Dataset records
## Start

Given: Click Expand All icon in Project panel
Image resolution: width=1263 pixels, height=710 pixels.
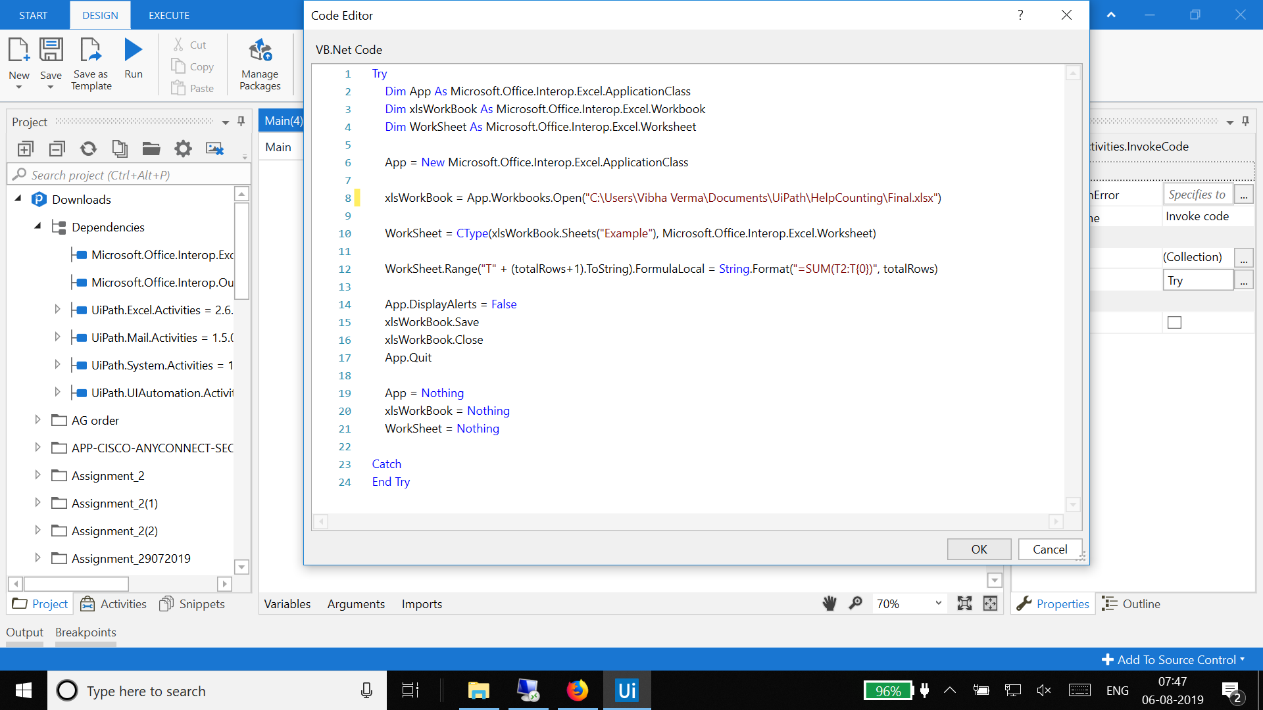Looking at the screenshot, I should (x=26, y=149).
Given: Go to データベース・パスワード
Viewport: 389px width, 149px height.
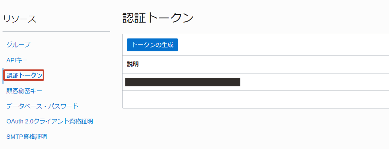Looking at the screenshot, I should 42,106.
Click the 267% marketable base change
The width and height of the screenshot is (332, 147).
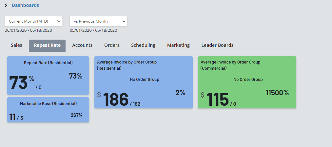76,115
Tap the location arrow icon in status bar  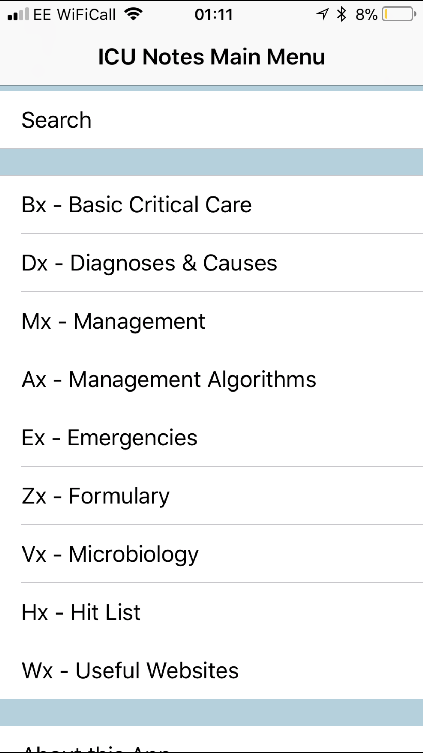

## End

Format the lines of the data above as a numbered list, omitting blank lines and leaving out the pictures.

1. Given: Click Expand All icon in Project panel
2. Image resolution: width=1263 pixels, height=710 pixels.
3. Looking at the screenshot, I should (x=26, y=149).
4. Given: Go to データベース・パスワード
5. Viewport: 389px width, 149px height.
6. Looking at the screenshot, I should 42,106.
7. Click the 267% marketable base change
8. The width and height of the screenshot is (332, 147).
9. 76,115
10. Tap the location arrow icon in status bar  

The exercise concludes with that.